Connect a Windows 7/8 remote client to your intranet with a Vigor Router using L2TP
If you need to connect a remote client running Windows 7/8 to your intranet there are some corporate options that are also easy to configure included in the O/S.
One of these options is to setup a L2TP connection with your intranet router if it is supported. All Vigor routers have support for this type of VPN connection and I will describe in this article how to setup and use it to securely access your intranet remotely.
It is mandatory to have a different local IP network (e.g. 192.168.99.x) from your intranet (e.g. 192.168.100.x) otherwise the routing will not work even if you successfully connect your remote client to your intranet. Since most of private networks in hotels, cafes etc are 192.168.1.x any intranet network other than that will work as expected.
First you need to setup the VPN connection in your Vigor Router administration page. For our example I am using a Vigor2860 Series router but the same setup apply to all recent Vigor routers.
You need to login to your router and then click on the VPN and Remote Access option on your left.

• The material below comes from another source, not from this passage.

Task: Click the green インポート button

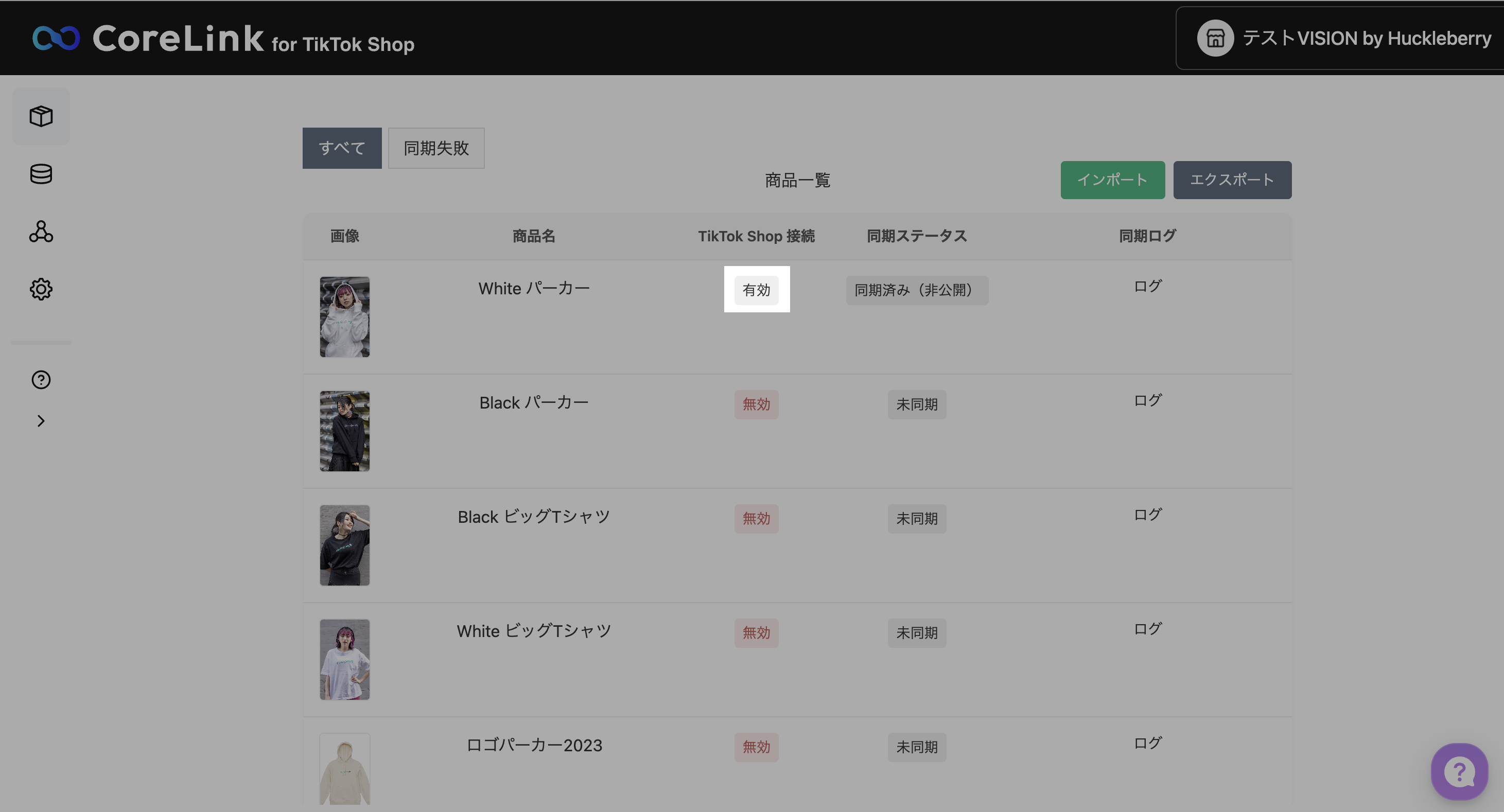Action: (1112, 180)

Then you click on the Remote Access Control and you select all the services you want the router to handle. If you want another server to handle your VPN connections you need to uncheck these services and setup the appropriate port forwarding. For our L2TP connections you need to check the Enable L2TP VPN Service.
Then you go to PPP General Setup where you need to setup the PPP Authentication and Encryption. The default values can be used but you will need to check and change the Assigned IP start LAN if your DHCP server is other than your router. These IP’s (depending on the number of your concurrent VPN connections) need to be excluded in your DHCP server.

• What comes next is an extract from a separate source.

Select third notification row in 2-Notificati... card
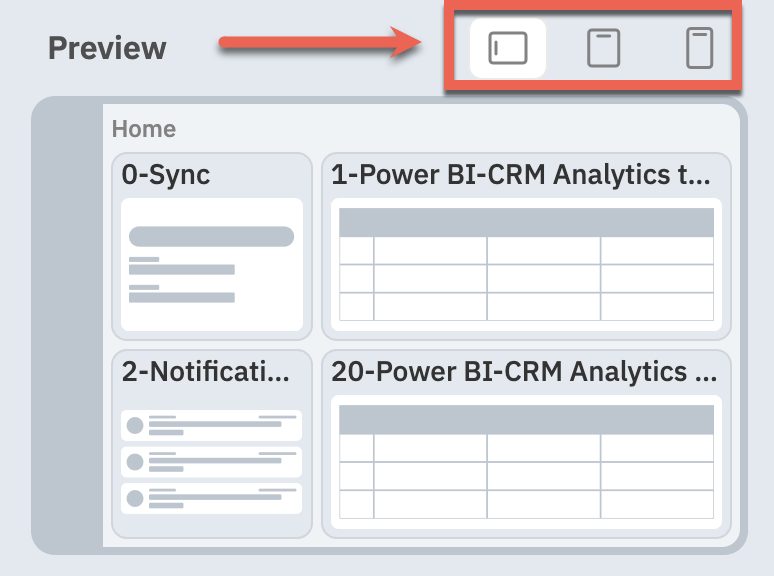The height and width of the screenshot is (576, 774). click(211, 498)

Next you click on IPsec General Setup. There you will need to enter the Pre-Shared Key for all VPN IKE/IPsec connections. This key is mandatory and you will need later when you will setup the connection in your remote client/computer. All other settings should remain as defaults.
Next you click on Remote Dial-in User where you will setup all remote access user accounts.

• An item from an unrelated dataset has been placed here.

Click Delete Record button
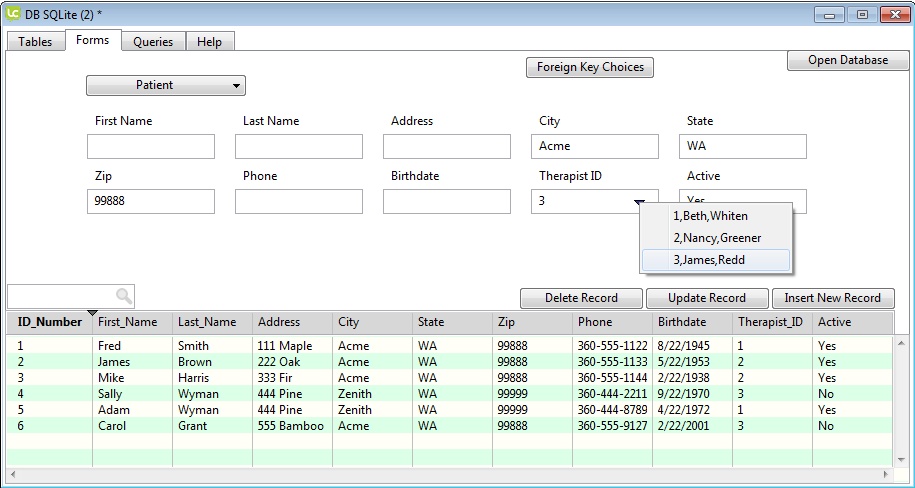Viewport: 915px width, 488px height. [581, 298]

Click on Index number 1 and there enter a Username and Password as well as the Allowed Dial-In Type. For the later you must only select L2TP with IPsec Policy and from the drop down menu select Must. For IKE Authentication Method select Pre-Shared Key and for IPsec Security Method please check all available options. In my router these are all grey and default selected. That’s all for router setup.
Remote client setup
For remote client setup I will use a Windows 8.1 Pro computer but the same setup apply to all Windows 7/8 versions.
First you need to go to Control Panel and then change view to Large Icons. From the list select Network and Sharing Center. There you select the Set up a new connection or network. A wizard window will open and there you select the Connect to a workplace option. In the second step select the No, create a new connection and in the next step Use my Internet Connection (VPN). In the next step you need to enter your router’s internet (public) IP address or FQDN (if the IP is not static use a dynamic DNS service provider). Enter your Office name as the destination name and check the Remember my credentials so you don’t need to enter these every time you want to connect.
After your connection is created please don’t immediately connect. Instead go back to your Network and Sharing Center and click the Change adapter settings on your left. There you will find your new connection and right click on its icon to change the properties.
You need to go to Security tab and select Layer 2 Tunneling Protocol with IPsec (L2TP/IPsec) for the Type of VPN. In the Advanced Properties you will need to check Use pre-shared key for authentication and enter the key you created while setting up your VPN IKE/IPsec connections in your router. Additionally you will need to select Require encryption (disconnect if server declines) and for Authentication select Allow these protocols and check Microsoft CHAP Version 2 (MS-CHAP v2). Next you click on Networking tab and for Internet Protocol Version 4 (TCP/IPv4) select properties then Advanced and there please uncheck the Use default gateway on remote network option. If you leave that checked all internet traffic will be router through your VPN connection.
That’s it, now you are ready to test your connection with your router and securely access your intranet.
If you have Windows 8.1 as I have click on the network icon on you notification area and a charm will open with all network connections. Click on your remote connection and a dialog will open asking for your username and password. After you successfully login this information will be stored and never asked again except if you change the password in your router’s configuration.
Verify your access to your intranet by pinging the intranet's router IP address.
In Vigor's Connection Management and in VPN Connection Status you should be able to see your connection.
Thanks for reading and as always any comments or questions are most welcome.